TASK OBJECTIVE: Reproduce the listing below line for line, with no changes.

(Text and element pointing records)
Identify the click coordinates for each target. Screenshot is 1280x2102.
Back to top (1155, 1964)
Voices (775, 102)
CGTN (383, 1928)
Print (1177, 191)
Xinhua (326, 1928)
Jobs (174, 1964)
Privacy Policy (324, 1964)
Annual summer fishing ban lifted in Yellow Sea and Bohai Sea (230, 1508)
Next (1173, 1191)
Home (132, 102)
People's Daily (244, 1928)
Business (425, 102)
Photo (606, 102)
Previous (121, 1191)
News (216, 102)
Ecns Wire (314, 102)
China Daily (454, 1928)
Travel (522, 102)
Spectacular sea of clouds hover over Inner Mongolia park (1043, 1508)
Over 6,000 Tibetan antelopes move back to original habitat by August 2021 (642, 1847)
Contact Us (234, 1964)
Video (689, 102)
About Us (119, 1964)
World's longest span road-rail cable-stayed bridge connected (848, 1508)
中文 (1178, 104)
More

EXERCISE RESULT:
Identify the click coordinates for each target. Screenshot is 1280x2102.
Back to top (1155, 1964)
Voices (775, 102)
CGTN (383, 1928)
Print (1177, 191)
Xinhua (326, 1928)
Jobs (174, 1964)
Privacy Policy (324, 1964)
Annual summer fishing ban lifted in Yellow Sea and Bohai Sea (230, 1508)
Next (1173, 1191)
Home (132, 102)
People's Daily (244, 1928)
Business (425, 102)
Photo (606, 102)
Previous (121, 1191)
News (216, 102)
Ecns Wire (314, 102)
China Daily (454, 1928)
Travel (522, 102)
Spectacular sea of clouds hover over Inner Mongolia park (1043, 1508)
Over 6,000 Tibetan antelopes move back to original habitat by August 2021 (642, 1847)
Contact Us (234, 1964)
Video (689, 102)
About Us (119, 1964)
World's longest span road-rail cable-stayed bridge connected (848, 1508)
中文 (1178, 104)
More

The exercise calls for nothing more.